Work instructions: Return, with both end lines included, exactly what the data below holds from the line with "[Abrir el menú] (735, 187)" through the line with "[Youtube] (1125, 25)", though not the pictures.

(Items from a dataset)
+++++
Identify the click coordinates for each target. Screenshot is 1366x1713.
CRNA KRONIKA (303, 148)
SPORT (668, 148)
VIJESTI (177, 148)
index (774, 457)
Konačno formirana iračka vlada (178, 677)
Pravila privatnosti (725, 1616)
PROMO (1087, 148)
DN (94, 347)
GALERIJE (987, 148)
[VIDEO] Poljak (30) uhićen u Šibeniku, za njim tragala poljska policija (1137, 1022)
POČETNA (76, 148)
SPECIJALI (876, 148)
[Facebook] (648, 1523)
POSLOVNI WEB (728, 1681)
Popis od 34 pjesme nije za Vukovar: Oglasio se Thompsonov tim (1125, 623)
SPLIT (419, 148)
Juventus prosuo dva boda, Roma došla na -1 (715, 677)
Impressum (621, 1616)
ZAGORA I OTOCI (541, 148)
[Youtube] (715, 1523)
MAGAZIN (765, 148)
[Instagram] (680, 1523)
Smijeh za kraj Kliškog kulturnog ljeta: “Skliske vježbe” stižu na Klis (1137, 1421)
+++++
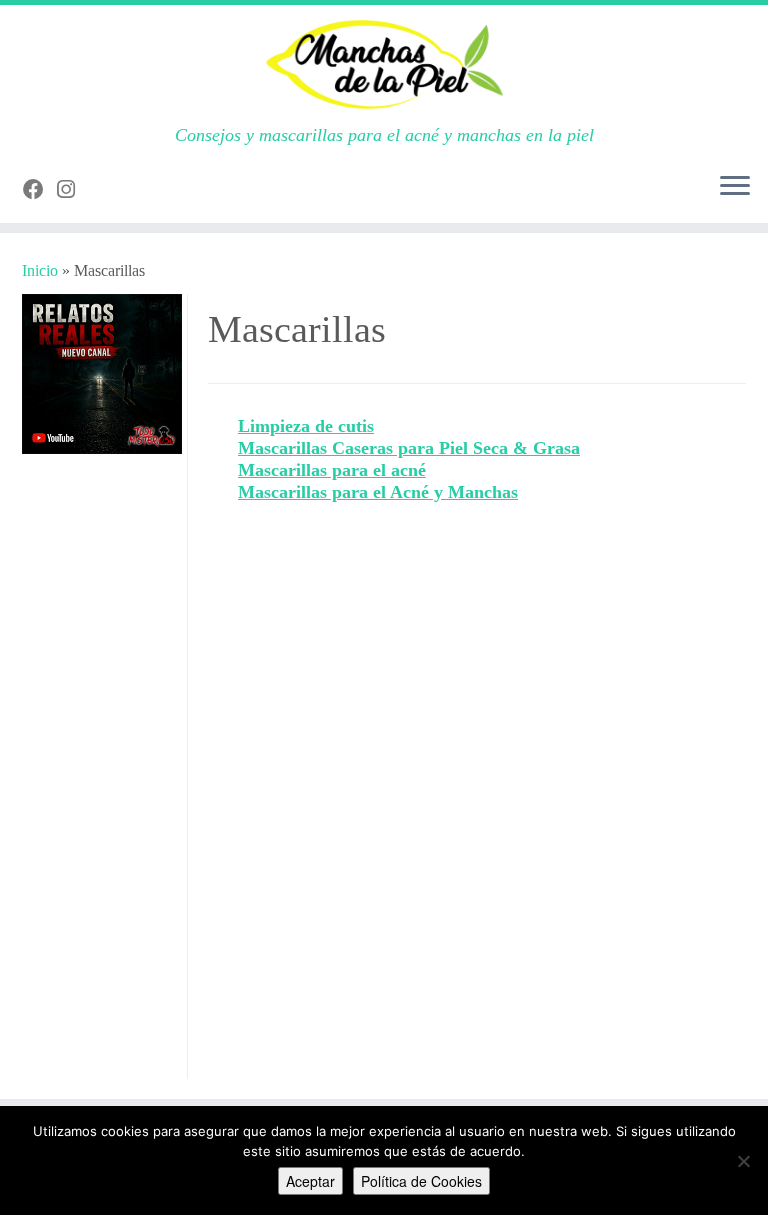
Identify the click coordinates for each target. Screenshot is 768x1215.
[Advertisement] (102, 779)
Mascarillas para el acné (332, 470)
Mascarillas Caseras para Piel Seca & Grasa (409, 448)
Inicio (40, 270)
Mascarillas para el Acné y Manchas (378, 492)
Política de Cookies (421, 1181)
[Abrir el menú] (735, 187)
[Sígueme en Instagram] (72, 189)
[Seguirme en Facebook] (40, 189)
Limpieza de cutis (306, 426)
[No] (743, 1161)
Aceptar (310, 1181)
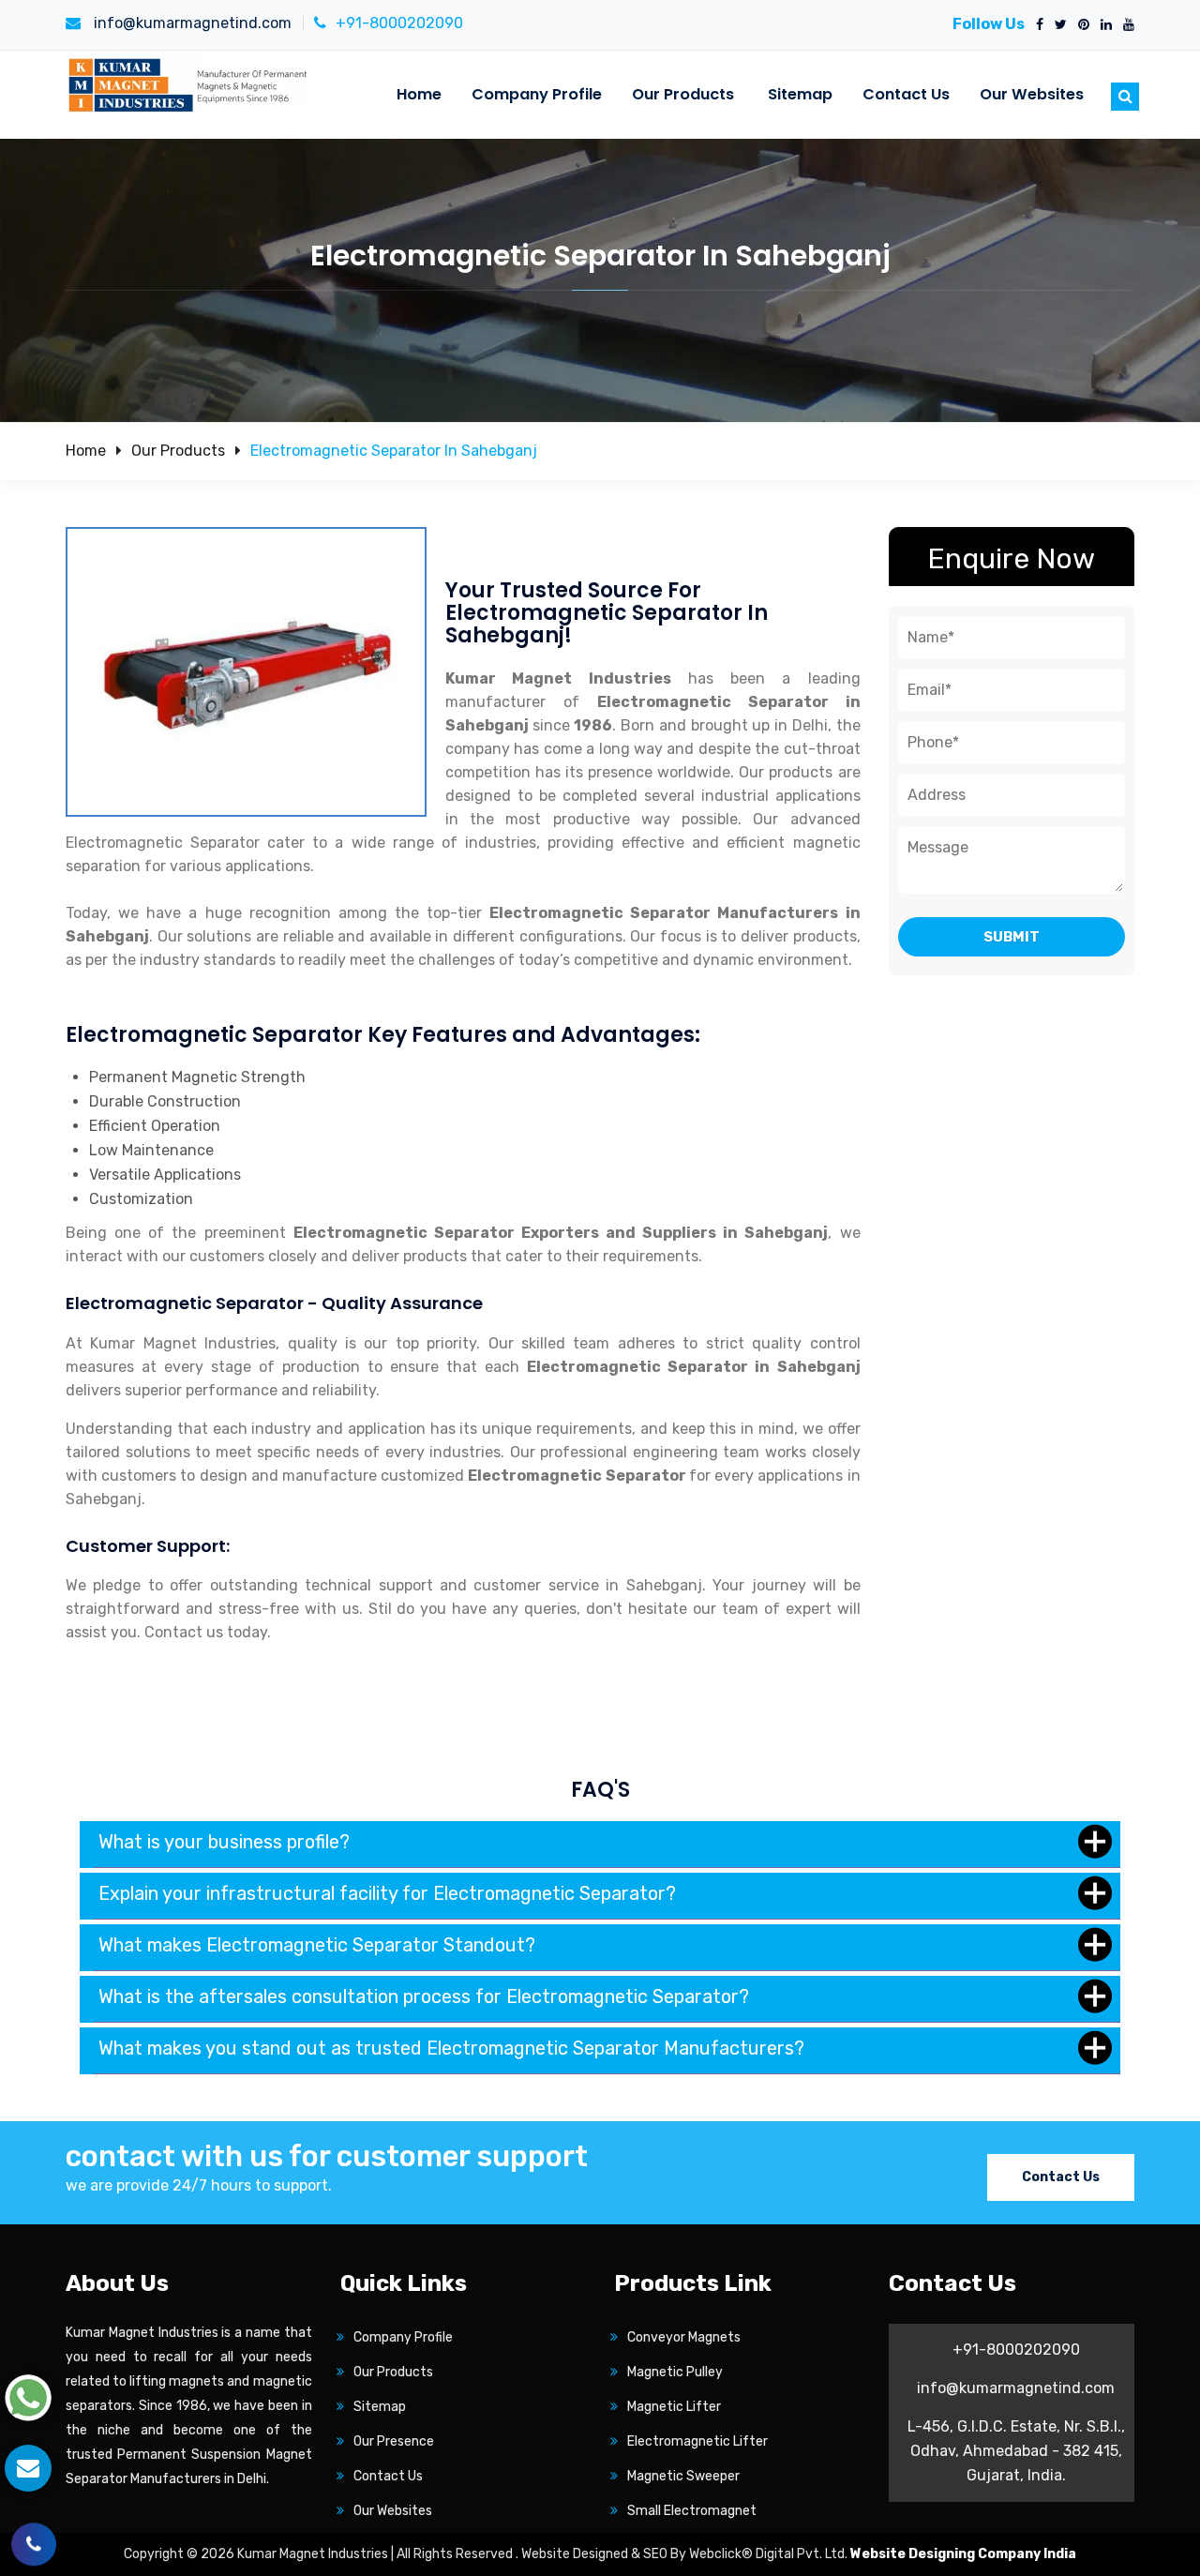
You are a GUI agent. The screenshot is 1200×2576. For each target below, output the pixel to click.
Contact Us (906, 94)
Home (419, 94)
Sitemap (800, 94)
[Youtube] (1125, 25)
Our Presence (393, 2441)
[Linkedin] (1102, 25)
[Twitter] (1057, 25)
+++++
Result below:
[Abrir el menú] (735, 187)
[Sígueme en Instagram] (72, 189)
[Seguirme en Facebook] (40, 189)
Limpieza de cutis (306, 426)
[No] (743, 1161)
Aceptar (310, 1181)
You are a GUI agent. The screenshot is 1200×2576. For each target below, output the pixel to click.
Contact Us (906, 94)
Home (419, 94)
Sitemap (800, 94)
[Youtube] (1125, 25)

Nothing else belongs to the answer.